_TRY IT_
With pictures omitted, the line containing "Click the Zoom to Fit icon" and all later lines of the records below are to be restated word for word.

(Stored records)
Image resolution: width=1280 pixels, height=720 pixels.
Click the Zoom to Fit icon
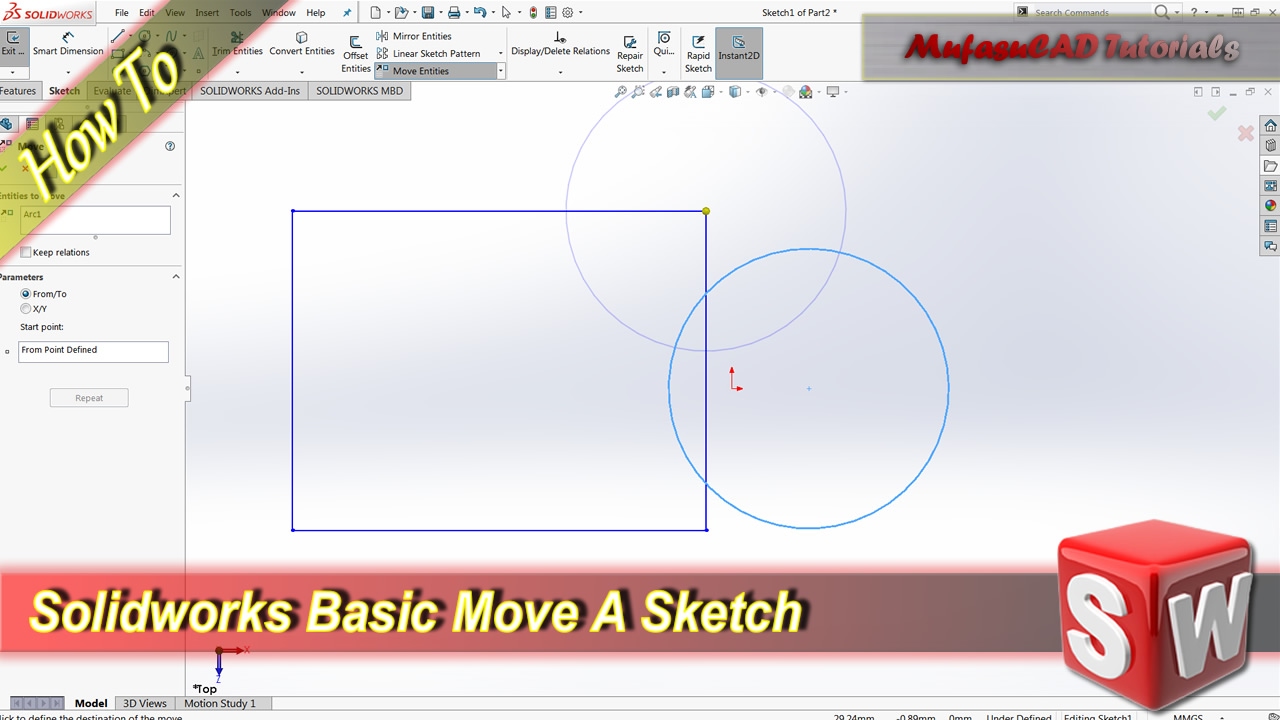(622, 91)
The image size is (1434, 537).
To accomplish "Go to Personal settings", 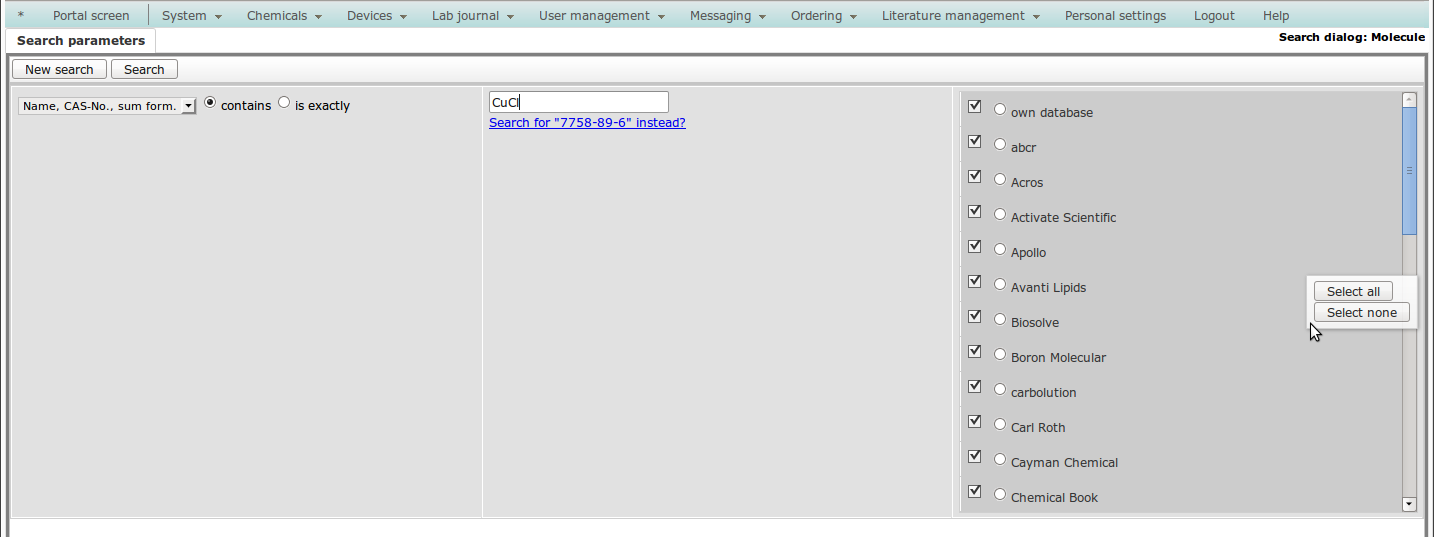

_RESPONSE TO THIS TASK_
Click the Zoom to Fit icon
(622, 91)
The image size is (1434, 537).
To accomplish "Go to Personal settings", 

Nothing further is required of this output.